Come spiega un approfondimento della Camera del 2013, in Germania la questione del finanziamento pubblico ai partiti è stata a lungo una vexata quaestio, con la Corte Costituzionale che a più riprese ha bocciato le leggi che il Parlamento faceva in proposito, fino ad arrivare al sistema attuale che si fonda sui rimborsi elettorali e non sul finanziamento diretto.

La legge del 1994 che disciplina la materia (art. 18, comma 3), modificata poi a fine 2004 in seguito a una sentenza della Corte Costituzionale tedesca, prevede che alle formazioni politiche che superano determinate soglie di voti venga annualmente corrisposto un contributo proporzionale ai voti ricevuti e un contributo calcolato sulla quota dei contributi versati da privati, entrambi a carico del bilancio dello Stato. L’esborso massimo per lo Stato è fissato, per il 2019, in 190 milioni di euro.

Sono poi previsti un contributo pubblico ai gruppi parlamentari e la possibilità di finanziamenti privati, deducibili entro determinate soglie.

Mentre in Francia, riporta ancora il dossier della Camera, il finanziamento pubblico dei partiti è a carico del bilancio dello Stato e l’entità massima dell’erogazione è stabilita annualmente dalla legge finanziaria.

L’ammontare degli stanziamenti di pagamento individuato dalla legge finanziaria è ripartito (art. 8 della l. 88-227 del 1988)  in due frazioni eguali: la prima è destinata ai partiti politici in base ai voti ottenuti in occasione delle ultime elezioni per il rinnovo dell’Assemblea nazionale, la seconda è destinata ai partiti politici in funzione della loro rappresentanza parlamentare.

Sono poi previsti dei rimborsi, forfettari ma con dei limiti, per le spese elettorali e i privati possono fare donazioni, di nuovo entro certi limiti e con modalità specifiche.

Invece per ciò che concerne il regno Unito, «nel sistema politico britannico il finanziamento pubblico ai partiti politici riveste tradizionalmente un ruolo marginale», si legge ancora nel dossier della Camera.

«Tali caratteristiche del finanziamento pubblico – prosegue il dossier – derivano dalla natura giuridica dei partiti politici, privi di personalità giuridica e considerati al pari di organizzazioni volontarie».

Di fatto sono previsti – a parte gli incentivi finanziari destinati a tutti i partiti (policy development grants) – conferimenti in denaro solo per i partiti di opposizione, con l’idea di compensare i vantaggi che vengono al partito di maggioranza dall’essere al governo; vantaggi economici, ma non solo.
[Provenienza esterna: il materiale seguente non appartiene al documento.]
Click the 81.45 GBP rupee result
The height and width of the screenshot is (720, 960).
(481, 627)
Come risulta dal relativo dossier della House of Commons, questi conferimenti (detti Short money) sono stati introdotti nel 1975, vengono dati ai partiti che hanno eletto almeno due deputati (o un deputato ma più di 150 mila voti) e assumono tre diverse forme: contributo generale per lo svolgimento dell’attività parlamentare; contributo per le spese di viaggio sostenute dai membri dei gruppi parlamentari di opposizione; dotazione riservata all’ufficio del capo dell’opposizione.

Nel 2018/2019, ad esempio, il Partito Laburista ha ricevuto meno di 8 milioni di sterline e tutti gli altri partiti meno di un milione di sterline.
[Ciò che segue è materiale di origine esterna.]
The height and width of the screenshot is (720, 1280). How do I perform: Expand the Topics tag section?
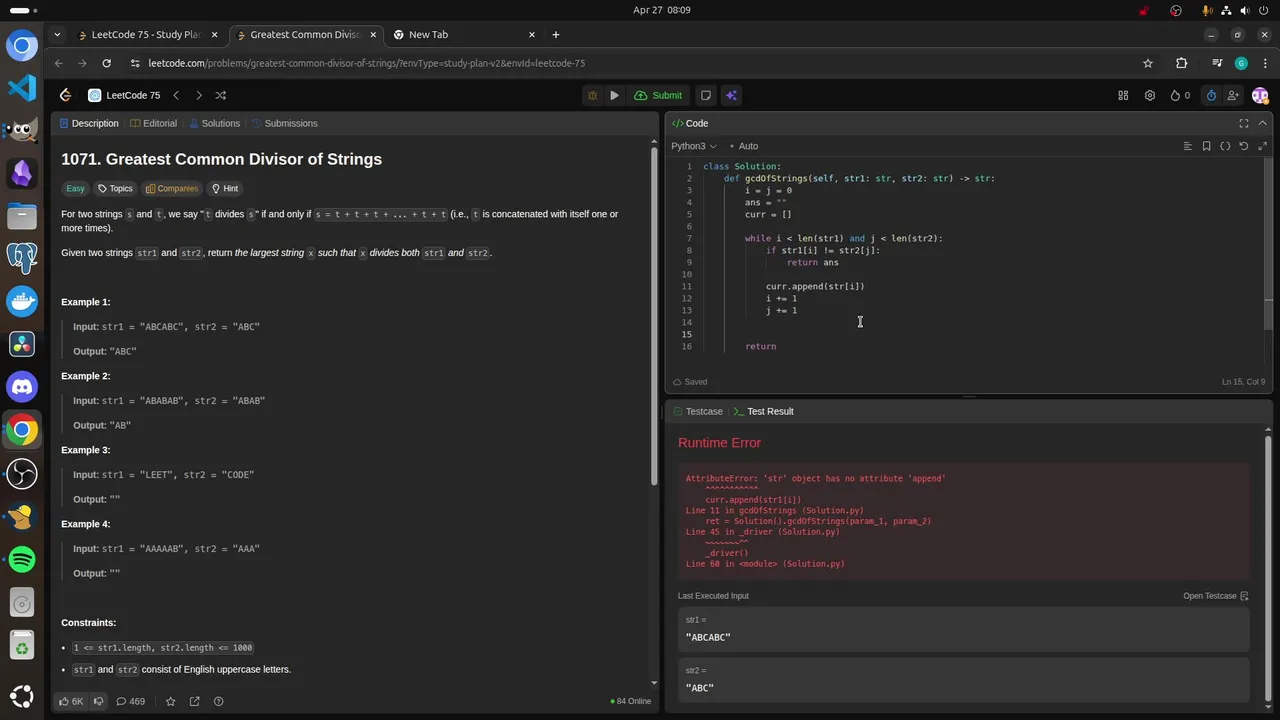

Sono poi possibili donazioni private, in un quadro di regole stringenti che garantiscono la trasparenza e la pubblicità delle operazioni.

Alla luce di quanto esposto e analizzato si può affermare che l’abolizione scriteriata del finanziamento diretto ai partiti non ha generato più trasparenza e né ha implicato che ci fossero minori collusioni con torbidi interessi e commistioni con dinamiche illecite, che rispondessero ad interessi lobbistici, ma ha determinato solamente un deficit di democrazia e di rappresentanza democratica destabilizzando alla radice la funzione costituzionale dei partiti, trasformando la politica italiana in faziosi personalismi che hanno contribuito all’attuale paralisi politica, di cui subiamo le perniciose conseguenze.